● **Set problem**: Please rewrite every line of the entries below, requests included, scaling each click coordinate in the answers by 1.8 and rounding to the nearest whole number, with halves rounded up. Leave the pictures out of your version.
----
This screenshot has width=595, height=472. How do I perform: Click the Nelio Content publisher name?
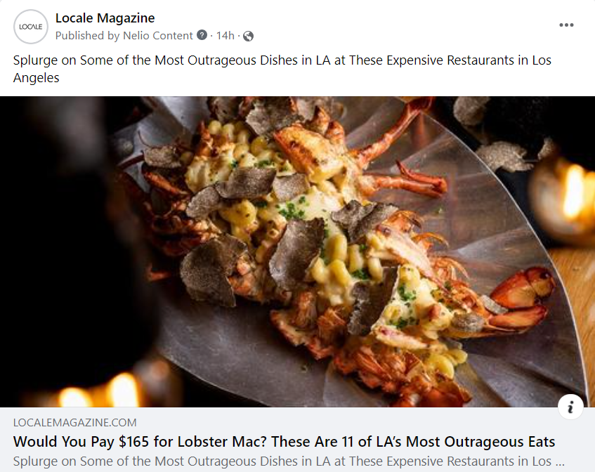click(158, 36)
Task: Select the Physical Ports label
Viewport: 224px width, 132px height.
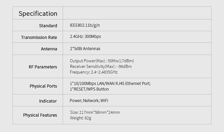Action: click(43, 86)
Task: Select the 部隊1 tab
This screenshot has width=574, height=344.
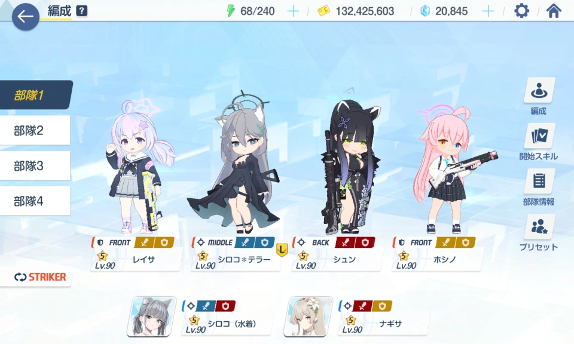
----
● **Exercise answer**:
This screenshot has width=595, height=472. How do I perform: Click the Nelio Content publisher name?
click(284, 65)
Task: Select the Physical Ports label
Viewport: 224px width, 132px height.
Action: click(77, 155)
Task: Select the 部隊1 tab
This screenshot has width=574, height=344.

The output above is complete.